Four Party Model

Four-Party Model

A four-party model provides a comprehensive set of interlocking legal contracts that detail roles, responsibilities, and technical methods. In order to take part in the network, each party must agree to one of the contracts in a given framework. Identity providers specialize in providing support for particular roles.

Examples: The credit card networks, such as Visa and Mastercard, are implemented as  four party networks. These represent a large collection of individuals and institutions, each of which must routinely trust participants they’ve never encountered before.

Parties of all types continually join and leave the network, making it impractical for any single organization to track them all.  By creating a standard set of well defined roles that work together, the Visa and Mastercard enable risk assessors to specialize.

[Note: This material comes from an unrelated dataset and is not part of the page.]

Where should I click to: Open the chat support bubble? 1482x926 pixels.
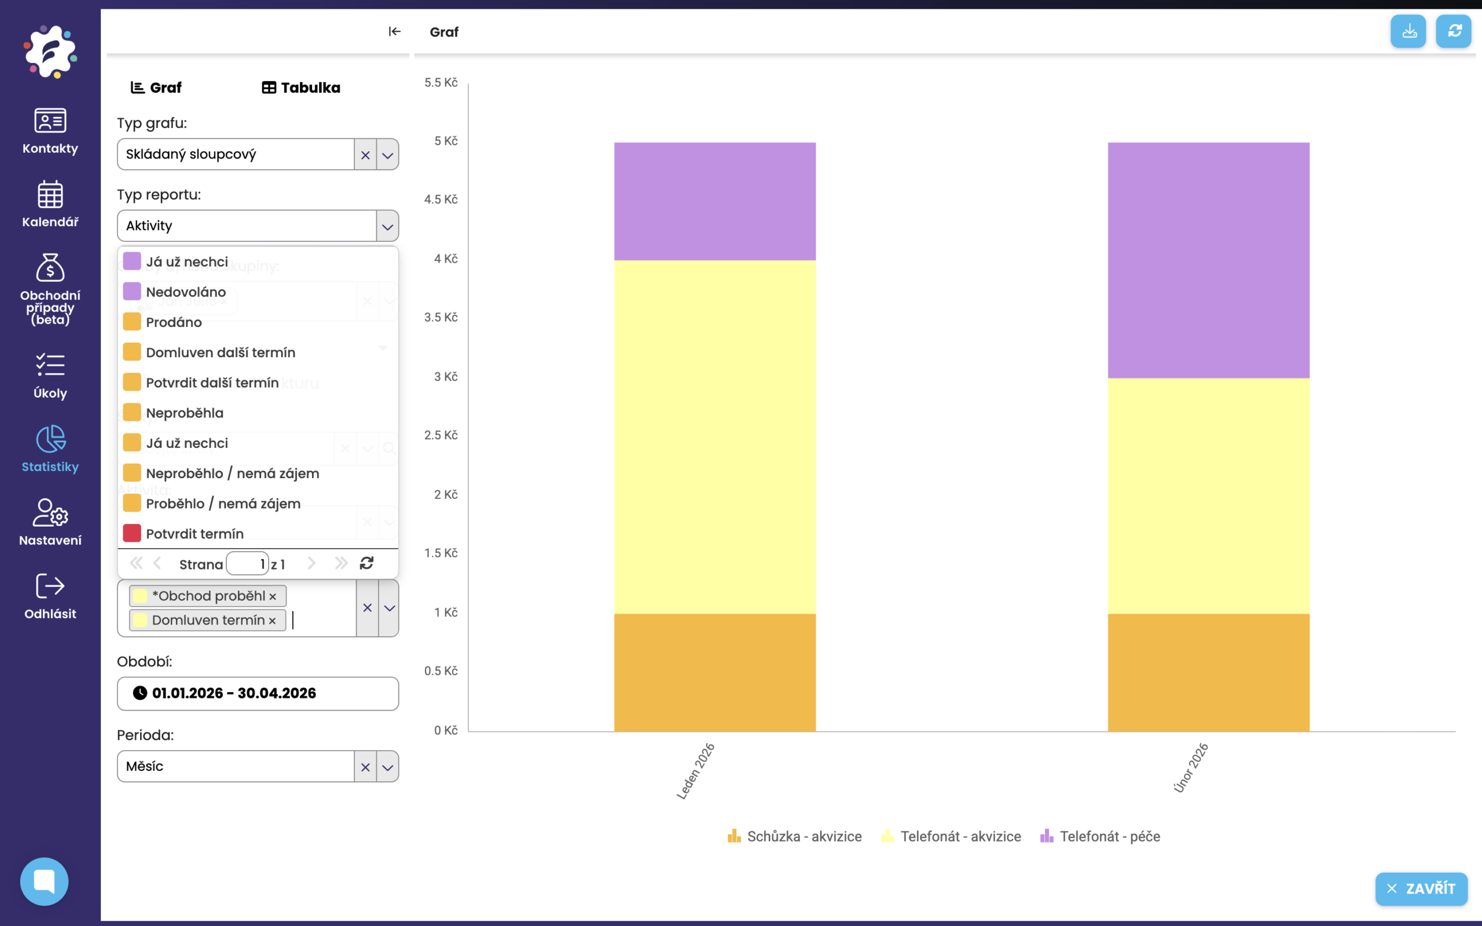click(44, 881)
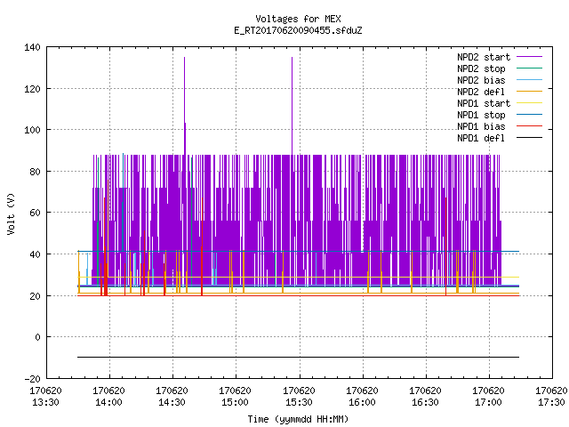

Because of the vast difference in the size of the entities involved (anywhere from an individual person to a multi-national corporation), and the complexity of governing law, no single contract could be both complete and understandable by all parties.

To solve this problem, the network created a comprehensive, interlocking set of contracts that lay out all of the roles that entities can play. For each role, the appropriate contract specifies the interactions and responsibilities. The network design allows for multiple identity providers, each of whom can specialize in managing risk for a particular set of users. Risks are managed at the system level.

When to use: Closed network where all parties can be expected to sign a contract to join.

Advantages: Enables a network where participants of different sizes can interact smoothly with one another.   Allows for specialization of risk management in a complex, constantly changing network where participants frequently join and leave.

Disadvantages: Depends upon the ability to create comprehensive contracts.  Risk management can impose substantial costs on the network.

Ability to scale: Four party models can scale to a large number of participants.